Extensibility notes: how to add new agents, new data sources, and new broker adapters without major refactors.

Prompt Part 6:

5. Deliverables
At the end of the run, produce:
Source code for backend, frontend (Thesium Desk), and any infra scripts (e.g., Dockerfiles, simple deployment config).

Schema and migration scripts for the database.​
A “Thesium Runbook” in Markdown that covers:
How to set up API keys and environment variables.
How to run ingestion, the research loop, and Thesium Desk locally or in a simple cloud environment.
How to switch between paper trading and a (mocked) real broker adapter.

A Thesium product doc (2–4 pages) that explains:
The user persona and primary jobs‑to‑be‑done.
The end‑to‑end workflow (from data ingestion to Thesium IC Memo and execution).

Key design decisions and how Thesium could evolve into a more sophisticated multi‑agent, low‑latency architecture later.

Prompt Part 7:

6. Quality, safety, and guardrails
All order generation must respect explicit risk limits; never bypass the risk engine.

Default mode must be paper trading; any path toward real execution must require an explicit configuration flag and human confirmation in Thesium Desk.

Include clear disclaimers in the UI and docs that Thesium(.)finance does not provide investment advice; it is a research and execution automation tool operated under user control.

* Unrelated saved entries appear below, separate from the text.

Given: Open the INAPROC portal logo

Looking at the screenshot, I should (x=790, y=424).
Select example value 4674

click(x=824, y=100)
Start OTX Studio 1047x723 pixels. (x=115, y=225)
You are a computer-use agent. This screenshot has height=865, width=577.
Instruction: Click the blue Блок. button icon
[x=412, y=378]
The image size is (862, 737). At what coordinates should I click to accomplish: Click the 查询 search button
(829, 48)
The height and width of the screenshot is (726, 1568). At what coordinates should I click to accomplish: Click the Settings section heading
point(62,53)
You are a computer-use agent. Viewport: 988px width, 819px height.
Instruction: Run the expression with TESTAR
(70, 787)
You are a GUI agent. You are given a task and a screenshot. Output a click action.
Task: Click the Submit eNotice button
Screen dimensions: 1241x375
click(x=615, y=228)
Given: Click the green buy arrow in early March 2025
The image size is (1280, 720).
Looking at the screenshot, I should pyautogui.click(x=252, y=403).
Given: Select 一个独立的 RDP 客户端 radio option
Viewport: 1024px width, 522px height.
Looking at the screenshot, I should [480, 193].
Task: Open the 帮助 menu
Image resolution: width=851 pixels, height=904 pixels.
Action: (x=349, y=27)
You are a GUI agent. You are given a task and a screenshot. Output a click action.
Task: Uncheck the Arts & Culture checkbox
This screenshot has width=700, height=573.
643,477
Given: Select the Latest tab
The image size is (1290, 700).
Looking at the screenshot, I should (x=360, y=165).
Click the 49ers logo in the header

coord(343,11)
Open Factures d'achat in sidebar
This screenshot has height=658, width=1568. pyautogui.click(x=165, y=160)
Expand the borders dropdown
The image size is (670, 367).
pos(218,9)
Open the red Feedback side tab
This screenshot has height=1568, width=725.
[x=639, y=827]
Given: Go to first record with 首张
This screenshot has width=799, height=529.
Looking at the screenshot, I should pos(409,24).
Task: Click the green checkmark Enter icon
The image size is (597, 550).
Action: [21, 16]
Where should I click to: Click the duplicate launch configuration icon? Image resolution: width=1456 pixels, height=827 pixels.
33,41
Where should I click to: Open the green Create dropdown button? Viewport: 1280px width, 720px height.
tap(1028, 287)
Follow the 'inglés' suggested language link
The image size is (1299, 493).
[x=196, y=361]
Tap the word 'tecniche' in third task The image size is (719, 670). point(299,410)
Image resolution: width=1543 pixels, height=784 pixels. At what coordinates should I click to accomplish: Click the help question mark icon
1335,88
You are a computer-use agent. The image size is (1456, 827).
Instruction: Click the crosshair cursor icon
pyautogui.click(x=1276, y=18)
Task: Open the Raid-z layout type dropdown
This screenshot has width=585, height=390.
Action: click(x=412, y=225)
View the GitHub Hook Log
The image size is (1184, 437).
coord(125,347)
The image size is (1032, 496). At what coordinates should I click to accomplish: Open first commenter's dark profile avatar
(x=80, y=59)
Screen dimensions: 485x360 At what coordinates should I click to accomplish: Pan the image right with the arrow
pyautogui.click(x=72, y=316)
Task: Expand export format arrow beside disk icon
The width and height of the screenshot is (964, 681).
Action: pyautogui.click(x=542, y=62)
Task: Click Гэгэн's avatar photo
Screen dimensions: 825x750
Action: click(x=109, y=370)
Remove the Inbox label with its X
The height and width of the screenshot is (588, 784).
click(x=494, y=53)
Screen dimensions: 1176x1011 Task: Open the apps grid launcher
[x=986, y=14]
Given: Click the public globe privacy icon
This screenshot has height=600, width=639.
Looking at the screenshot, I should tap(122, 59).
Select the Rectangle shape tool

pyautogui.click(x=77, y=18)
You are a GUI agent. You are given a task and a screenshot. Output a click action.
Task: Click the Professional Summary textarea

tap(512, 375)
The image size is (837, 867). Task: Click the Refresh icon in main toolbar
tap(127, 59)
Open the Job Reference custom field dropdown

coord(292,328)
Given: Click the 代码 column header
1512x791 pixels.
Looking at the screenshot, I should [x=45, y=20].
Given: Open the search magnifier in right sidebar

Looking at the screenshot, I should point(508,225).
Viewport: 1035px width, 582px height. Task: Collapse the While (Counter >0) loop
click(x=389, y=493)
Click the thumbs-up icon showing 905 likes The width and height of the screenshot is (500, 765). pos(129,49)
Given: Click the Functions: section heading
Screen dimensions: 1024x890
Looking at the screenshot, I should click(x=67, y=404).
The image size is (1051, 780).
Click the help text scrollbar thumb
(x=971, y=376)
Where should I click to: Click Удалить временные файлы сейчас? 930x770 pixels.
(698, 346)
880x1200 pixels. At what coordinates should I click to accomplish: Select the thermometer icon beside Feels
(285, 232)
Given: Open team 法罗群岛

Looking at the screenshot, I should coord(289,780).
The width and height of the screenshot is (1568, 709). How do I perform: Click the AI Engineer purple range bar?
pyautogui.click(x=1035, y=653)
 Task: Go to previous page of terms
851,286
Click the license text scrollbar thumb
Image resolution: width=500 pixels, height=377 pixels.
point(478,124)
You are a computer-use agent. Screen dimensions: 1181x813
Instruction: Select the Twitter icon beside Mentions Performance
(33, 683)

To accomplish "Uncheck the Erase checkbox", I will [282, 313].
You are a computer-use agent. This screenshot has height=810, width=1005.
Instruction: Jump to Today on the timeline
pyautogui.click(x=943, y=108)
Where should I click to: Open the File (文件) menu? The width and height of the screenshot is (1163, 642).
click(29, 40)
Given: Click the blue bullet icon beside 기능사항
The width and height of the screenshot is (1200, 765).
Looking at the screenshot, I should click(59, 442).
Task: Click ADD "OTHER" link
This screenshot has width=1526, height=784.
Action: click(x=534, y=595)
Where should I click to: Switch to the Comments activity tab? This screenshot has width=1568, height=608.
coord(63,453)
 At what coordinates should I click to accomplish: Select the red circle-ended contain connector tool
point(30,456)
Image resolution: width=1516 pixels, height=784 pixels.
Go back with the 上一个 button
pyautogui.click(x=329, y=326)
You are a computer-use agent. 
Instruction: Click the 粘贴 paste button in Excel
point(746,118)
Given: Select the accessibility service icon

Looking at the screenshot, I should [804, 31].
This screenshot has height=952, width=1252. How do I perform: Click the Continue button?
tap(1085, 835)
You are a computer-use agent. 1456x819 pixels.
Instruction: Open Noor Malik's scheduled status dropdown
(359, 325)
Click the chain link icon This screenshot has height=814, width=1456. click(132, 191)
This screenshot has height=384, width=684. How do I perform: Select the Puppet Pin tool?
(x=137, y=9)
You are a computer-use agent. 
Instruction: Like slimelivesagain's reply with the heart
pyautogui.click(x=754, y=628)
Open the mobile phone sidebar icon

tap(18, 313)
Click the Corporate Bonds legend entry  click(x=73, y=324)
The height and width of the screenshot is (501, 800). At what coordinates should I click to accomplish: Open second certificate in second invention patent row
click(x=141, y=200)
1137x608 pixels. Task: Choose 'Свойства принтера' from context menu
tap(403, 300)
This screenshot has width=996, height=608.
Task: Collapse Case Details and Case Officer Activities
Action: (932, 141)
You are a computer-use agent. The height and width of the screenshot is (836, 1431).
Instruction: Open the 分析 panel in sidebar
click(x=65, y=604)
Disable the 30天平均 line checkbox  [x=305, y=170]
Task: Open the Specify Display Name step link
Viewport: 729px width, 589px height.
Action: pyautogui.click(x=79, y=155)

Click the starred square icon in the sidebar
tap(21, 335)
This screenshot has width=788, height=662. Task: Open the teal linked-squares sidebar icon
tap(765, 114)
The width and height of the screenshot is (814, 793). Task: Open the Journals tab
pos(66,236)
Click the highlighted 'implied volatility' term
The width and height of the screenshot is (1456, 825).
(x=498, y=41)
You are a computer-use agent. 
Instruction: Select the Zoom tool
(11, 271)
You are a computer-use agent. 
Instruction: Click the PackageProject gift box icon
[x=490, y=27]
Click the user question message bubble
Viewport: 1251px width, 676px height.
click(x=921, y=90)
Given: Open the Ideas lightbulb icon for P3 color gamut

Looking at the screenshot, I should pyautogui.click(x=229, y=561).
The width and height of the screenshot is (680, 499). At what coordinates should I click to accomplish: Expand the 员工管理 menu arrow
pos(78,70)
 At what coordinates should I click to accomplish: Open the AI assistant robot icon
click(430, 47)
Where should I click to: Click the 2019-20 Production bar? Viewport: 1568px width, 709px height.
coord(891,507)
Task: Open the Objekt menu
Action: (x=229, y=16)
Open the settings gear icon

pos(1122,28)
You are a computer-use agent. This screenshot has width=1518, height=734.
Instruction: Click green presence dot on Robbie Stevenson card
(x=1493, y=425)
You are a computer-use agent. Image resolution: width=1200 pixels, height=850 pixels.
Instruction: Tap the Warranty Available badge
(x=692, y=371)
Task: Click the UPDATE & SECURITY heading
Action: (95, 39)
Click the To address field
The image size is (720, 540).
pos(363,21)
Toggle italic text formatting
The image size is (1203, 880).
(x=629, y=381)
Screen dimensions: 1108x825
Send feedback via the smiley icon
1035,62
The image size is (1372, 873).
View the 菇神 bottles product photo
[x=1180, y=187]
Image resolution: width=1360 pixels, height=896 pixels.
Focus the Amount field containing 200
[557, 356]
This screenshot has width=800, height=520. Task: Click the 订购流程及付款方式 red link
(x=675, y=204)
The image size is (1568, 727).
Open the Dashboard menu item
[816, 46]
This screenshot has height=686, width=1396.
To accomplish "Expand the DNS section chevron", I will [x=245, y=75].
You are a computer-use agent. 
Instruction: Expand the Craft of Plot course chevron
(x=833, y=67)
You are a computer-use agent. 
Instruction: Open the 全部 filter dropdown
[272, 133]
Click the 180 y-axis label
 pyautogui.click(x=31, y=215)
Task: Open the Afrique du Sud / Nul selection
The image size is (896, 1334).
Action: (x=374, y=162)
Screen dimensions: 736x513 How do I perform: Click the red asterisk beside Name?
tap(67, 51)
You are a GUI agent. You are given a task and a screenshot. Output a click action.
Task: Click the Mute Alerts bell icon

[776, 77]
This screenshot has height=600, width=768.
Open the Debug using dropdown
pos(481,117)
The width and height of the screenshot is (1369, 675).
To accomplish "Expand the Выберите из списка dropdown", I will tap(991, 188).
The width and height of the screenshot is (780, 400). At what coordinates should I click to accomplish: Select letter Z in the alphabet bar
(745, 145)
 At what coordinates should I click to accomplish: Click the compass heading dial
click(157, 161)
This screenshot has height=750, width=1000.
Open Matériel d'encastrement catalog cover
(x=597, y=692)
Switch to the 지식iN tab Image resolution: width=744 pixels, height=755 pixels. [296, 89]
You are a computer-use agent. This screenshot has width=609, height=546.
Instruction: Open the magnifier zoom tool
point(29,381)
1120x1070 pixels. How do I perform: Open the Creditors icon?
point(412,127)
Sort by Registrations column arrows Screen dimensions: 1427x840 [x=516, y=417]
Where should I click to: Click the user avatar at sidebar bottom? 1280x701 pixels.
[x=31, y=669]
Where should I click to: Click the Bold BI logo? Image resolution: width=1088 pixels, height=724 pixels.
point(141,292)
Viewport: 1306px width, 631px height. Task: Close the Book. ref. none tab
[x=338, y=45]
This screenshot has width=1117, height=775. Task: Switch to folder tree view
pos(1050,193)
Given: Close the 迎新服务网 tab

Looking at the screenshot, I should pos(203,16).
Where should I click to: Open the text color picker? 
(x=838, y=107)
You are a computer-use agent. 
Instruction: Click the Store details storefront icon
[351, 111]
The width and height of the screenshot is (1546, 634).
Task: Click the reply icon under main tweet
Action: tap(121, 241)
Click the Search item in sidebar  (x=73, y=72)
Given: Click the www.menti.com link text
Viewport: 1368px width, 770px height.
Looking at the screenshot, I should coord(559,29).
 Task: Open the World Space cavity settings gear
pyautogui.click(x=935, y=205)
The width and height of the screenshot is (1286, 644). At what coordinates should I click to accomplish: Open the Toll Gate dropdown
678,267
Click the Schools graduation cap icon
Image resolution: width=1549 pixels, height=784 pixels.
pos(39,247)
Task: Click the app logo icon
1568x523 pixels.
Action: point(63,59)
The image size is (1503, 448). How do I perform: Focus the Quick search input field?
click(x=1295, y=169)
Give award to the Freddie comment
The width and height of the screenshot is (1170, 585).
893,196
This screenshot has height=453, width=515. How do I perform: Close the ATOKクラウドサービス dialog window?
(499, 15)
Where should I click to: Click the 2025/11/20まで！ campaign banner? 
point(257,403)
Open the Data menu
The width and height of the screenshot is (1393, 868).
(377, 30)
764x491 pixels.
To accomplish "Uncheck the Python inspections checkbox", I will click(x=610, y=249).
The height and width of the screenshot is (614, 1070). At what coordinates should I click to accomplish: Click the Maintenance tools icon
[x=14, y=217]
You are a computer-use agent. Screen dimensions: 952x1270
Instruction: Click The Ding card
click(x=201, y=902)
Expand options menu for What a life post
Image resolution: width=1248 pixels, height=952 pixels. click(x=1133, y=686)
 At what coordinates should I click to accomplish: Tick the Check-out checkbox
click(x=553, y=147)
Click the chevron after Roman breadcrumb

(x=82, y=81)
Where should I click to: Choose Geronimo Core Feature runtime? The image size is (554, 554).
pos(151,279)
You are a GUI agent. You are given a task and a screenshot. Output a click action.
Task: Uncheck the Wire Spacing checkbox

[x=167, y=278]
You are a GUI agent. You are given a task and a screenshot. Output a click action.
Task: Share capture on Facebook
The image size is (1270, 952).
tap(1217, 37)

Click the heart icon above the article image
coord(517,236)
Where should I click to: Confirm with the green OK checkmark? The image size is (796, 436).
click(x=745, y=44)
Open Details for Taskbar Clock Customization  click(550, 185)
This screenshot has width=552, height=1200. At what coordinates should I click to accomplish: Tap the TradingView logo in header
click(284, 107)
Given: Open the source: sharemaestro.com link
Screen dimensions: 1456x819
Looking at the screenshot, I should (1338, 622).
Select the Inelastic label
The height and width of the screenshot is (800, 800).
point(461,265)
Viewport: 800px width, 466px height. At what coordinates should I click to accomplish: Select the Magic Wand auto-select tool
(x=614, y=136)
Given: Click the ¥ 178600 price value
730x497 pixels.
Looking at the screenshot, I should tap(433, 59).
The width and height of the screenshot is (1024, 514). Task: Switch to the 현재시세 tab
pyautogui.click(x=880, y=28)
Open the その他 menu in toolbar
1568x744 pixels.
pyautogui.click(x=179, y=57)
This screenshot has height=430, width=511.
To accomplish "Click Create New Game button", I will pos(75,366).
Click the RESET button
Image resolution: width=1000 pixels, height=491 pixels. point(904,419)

Use this spec to design, implement, and document the MVP of Thesium(.)finance and Thesium Desk in a single, coherent build.

And then, after building, it tested away.

And shared some key files like the Runbook.

Product Doc.

And Architecture.

Over 4,500 lines of code.

Here's details on the backend.

And the frontend.

And finally, some key design decisions.

Totally insane. Perplexity may have just jumped the shark with this one.

And no, I don't work for Perplexity, and I'm not an investor.

Just an engineer, playing around with it at 7:45pm, and I dunno, I just want to keep going, might not sleep.